What's up next for Brian Simpson? The American Smooth Jazz Keyboardist of the Year awardee was peacefully gazing at the mouth-watering Pacific sunset in Hawaii after the Blue Note Tokyo concerts, with no time to waste for conceptualizing his next album.
BS: "I'm participating in the Pacific Rim Jazz Festival in Hawaii after Tokyo, just as I always have. I always get inspiration for my music when I'm in Hawaii. I'll be walking along the beach and listening to music in my iPod for my work in various stages of its completion. I put the music in my iPod so I can think about it and get some ideas while I'm traveling. Hawaii is a very special place for me and somehow links to my music all the time that no other place can. So, now I'm already working on my next CD for next year. I'm thinking of a much bigger departure from what I had been doing. I'll also be doing more shows in January as music director for the Smooth Jazz Cruise that will take us to the Caribbean islands. We'll have Marcus Miller, David Sanborn, and lots of other stars on board, and we always have a great time.

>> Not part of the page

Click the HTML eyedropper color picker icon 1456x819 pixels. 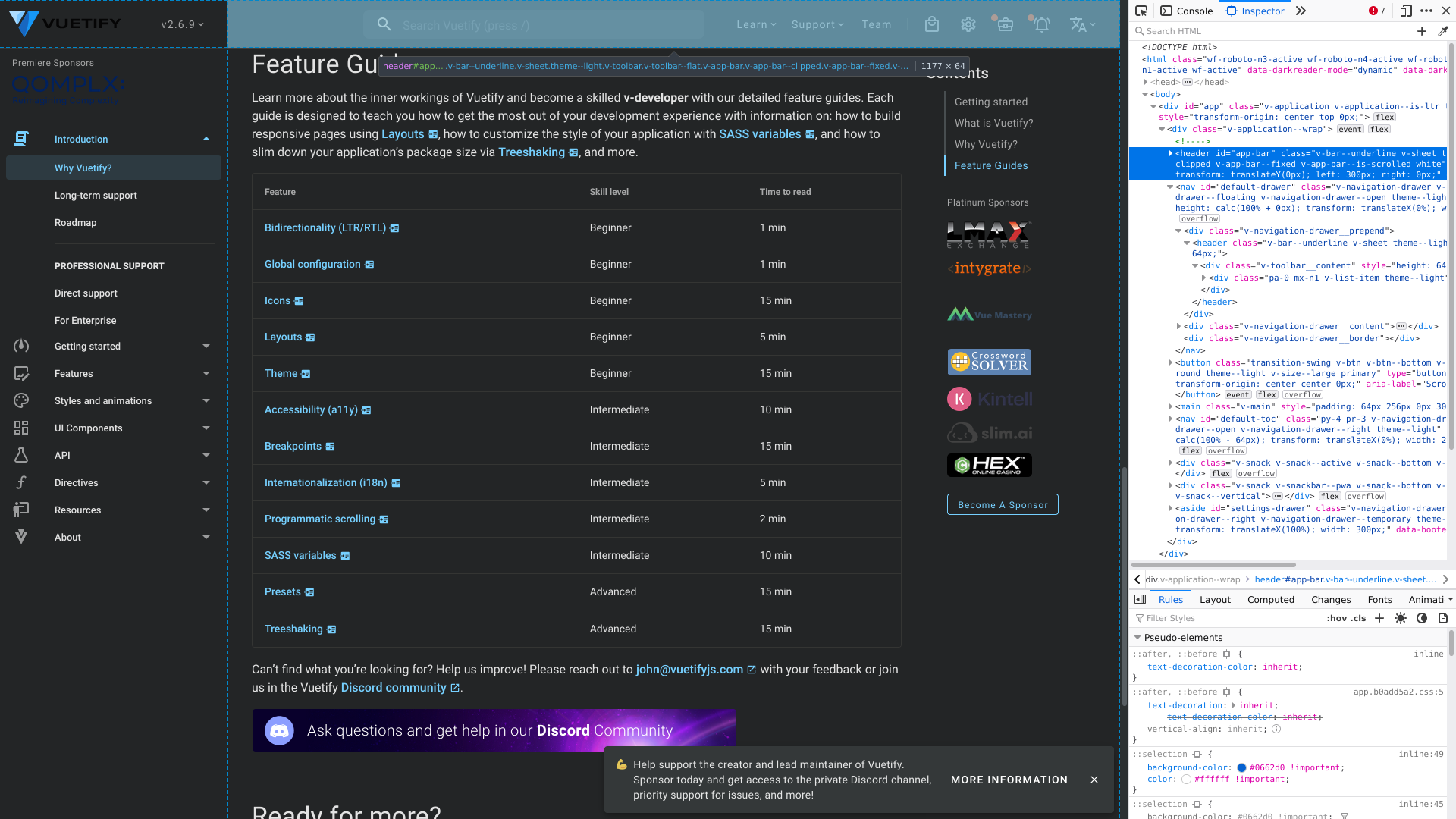click(x=1443, y=31)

In late February, I'll be heading to Jakarta, Indonesia for the Java Jazz Festival—a huge event that I've bee going to the past ten years. Apart from that, I have my kids to attend to; I take them to school; and I spend a lot of time now with my son who's also striving to be a musician. He plays the drums. I've spent my career in support of musicians in the jazz world, but these last few years, my own career has particularly accelerated my growth as an artist. I'm hoping to stay in that track, and do more shows...like at the Blue Note Tokyo!"

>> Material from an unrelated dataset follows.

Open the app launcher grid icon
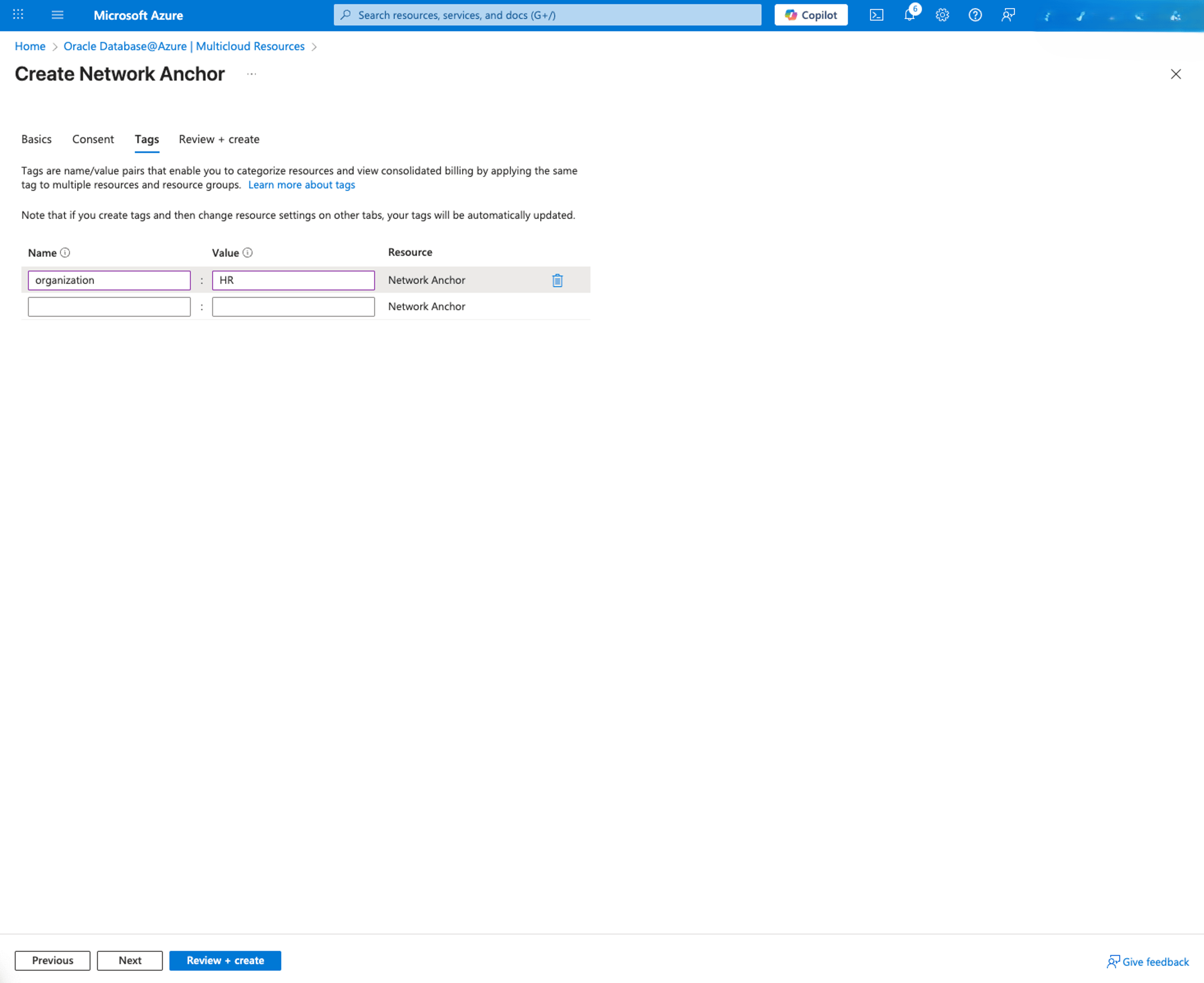This screenshot has width=1204, height=983. point(18,15)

And, for Blue Note Tokyo, that's easy to predict. There should be more silver years, not just this time, to keep enchanting Japanese music buffs with more powerful, more spiritful, and more electrifying artists from all across the globe, as Blue Note rolls its red carpet to the brim of the golden era! Congratulations, Blue Note Tokyo, for 25 amazing years of glittery, star-studded success!